The Commander is a unique part of Blood & Plunder. You can use the same French commander in every game you play, no matter what units you surround them with. The French Expeditionary Forces get the usual three generic commanders, at 0, 15, and 25 points. This faction also has two historic commanders, Pierre Lemoyne d’Iberville and Jean Bernard Desjeans, each with three command points.
It is important to remember that every one of these five commanders may be given a firelock musket instead of a brace of pistols, making them essentially a Milices des Caraïbes, Infanterie, or Milice Canadienne in your command group.
The three generic commanders and Jean Bernard DesJeans can also be given a horse for 1 point.
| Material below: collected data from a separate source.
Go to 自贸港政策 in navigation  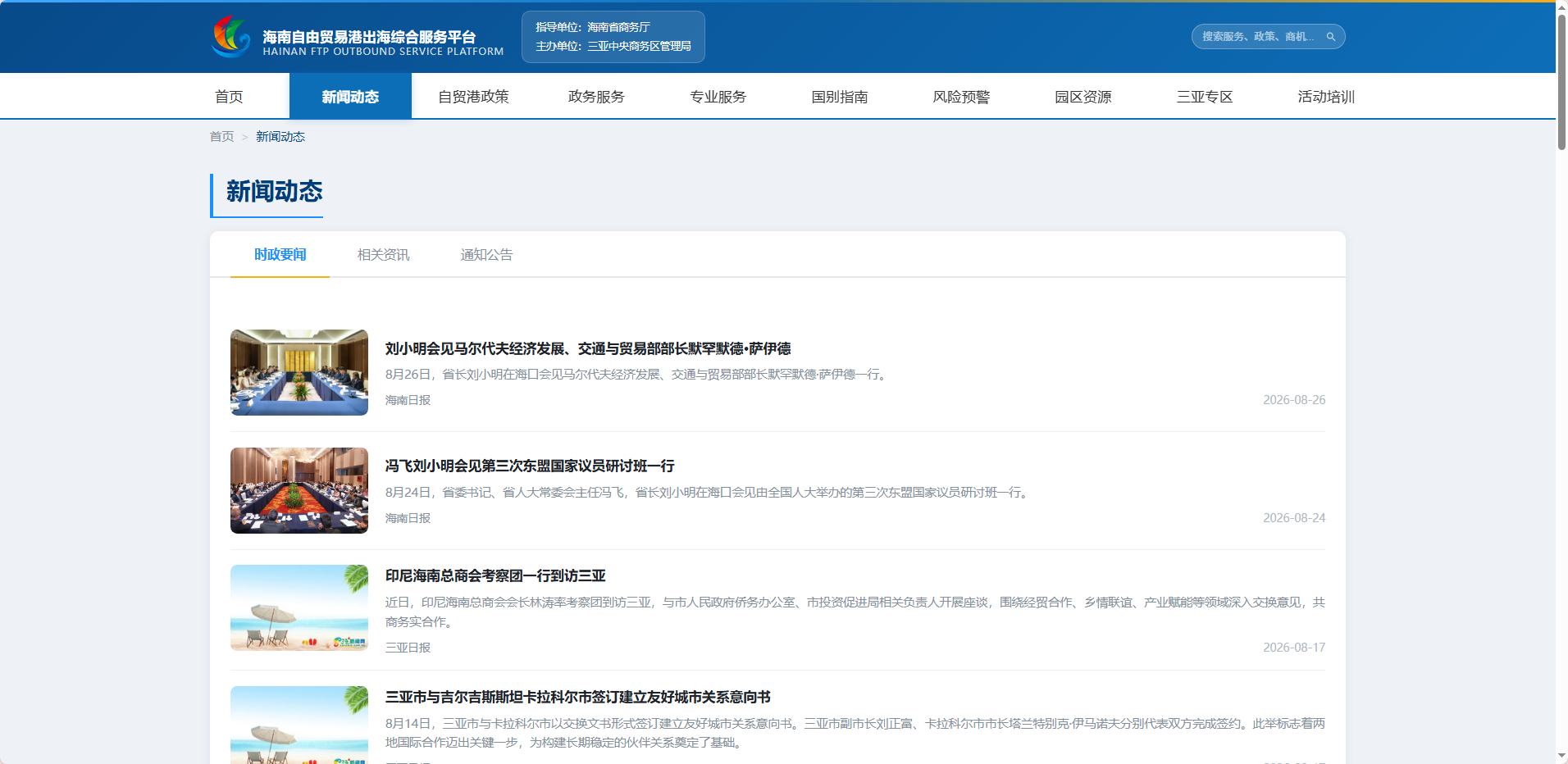pyautogui.click(x=473, y=97)

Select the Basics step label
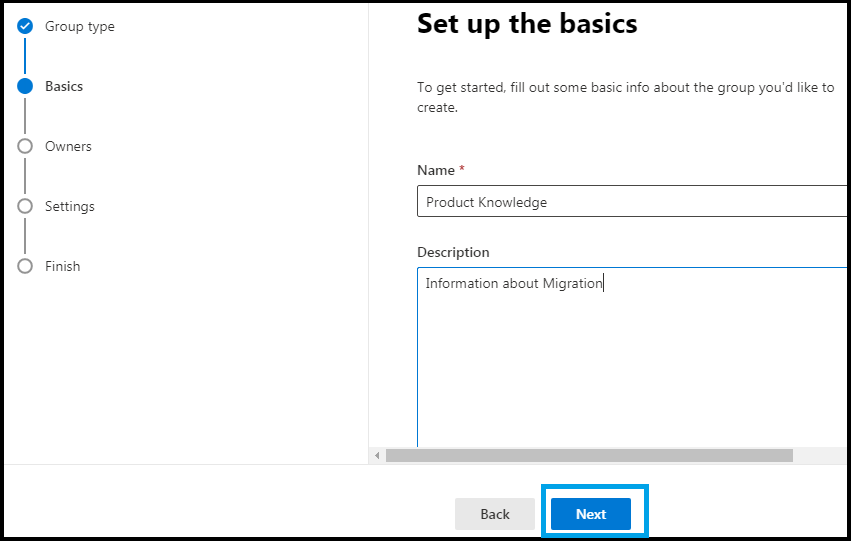coord(64,86)

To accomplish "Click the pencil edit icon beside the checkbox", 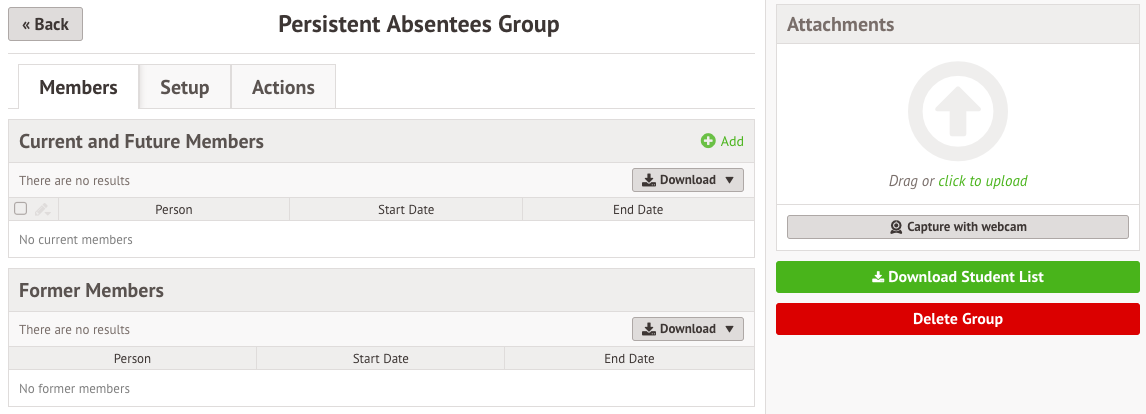I will point(41,209).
There are no reasons to do this, as this faction does not have any core units that are mounted. I suspect that at some point in No Peace Beyond the Line’s development, a different French cavalry unit existed that was a core unit for the French Expeditionary Forces.
Untested French Army Commander
As with most free generic commanders, the Untested French Army Commander has no special rules and is little more than a model that can give a single command. Like Untested militia commanders, this model has a 8” command range.
I’ve taken this commander often when I intend to split my forces between different battle groups, or when loading up on multiple characters. It generally is not a good idea to use a musician and standard bearer with this or any other generic commander, because all the core units cost 4 points or more and have a shoot score of 6.
Experienced French Army Commander
This is the default commander for most French Expeditionary Forces games, and should be considered first. This commander costs 15 points and gives you two command points, a 12” command range, and Inspiring. This is a good package, especially because so many of the units in the French Expeditionary Forces have a Resolve of 6. Stick with this commander if you are going to have two to three units close together through most of the game.
Seasoned French Army Commander
This commander suffers from the presence of Pierre Lemoyne d’Iberville, Jean Bernard Desjeans, and the Experienced French Army Commander. For 25 points, 10 points more than the Experienced version, the only upgrade you get above the Experienced version is 4” more command range and the special rule Elan.
Jean Bernard Desjeans
This historical commander with a colorful history lets you take support units as core units, while limiting your selection a smidge by taking away Milice Canadienne, Milice à Cheval and Coureur de Bois, and strongly discouraging you from taking Boucaniers and Flibustiers by not allowing you to use command points on them.
I started experimenting with his lists when I found he lets you take an army that’s all cannons. One of my firsts lists was him with three light cannon units and some miliciens.
Even without an excess of field guns, Jean Bernard has three command points at a 16” command range for only 27 points, and is an easy fit in larger games.
His special rule, Careful Planning, can force your opponent to deploy half their units before you deploy any of yours. This is a natural fit with a cannon heavy list, as it lets you deploy your cannons with enemy units in their firing range. The other option for Careful Planning, to look at your opponents first hand, is less useful, as the first hand is often a race to activate last.
Jean Bernard Desjeans is hurt by not having Inspiring. Giving him a musician in 200 point or larger games, at the cost of a musket, is a good trade off.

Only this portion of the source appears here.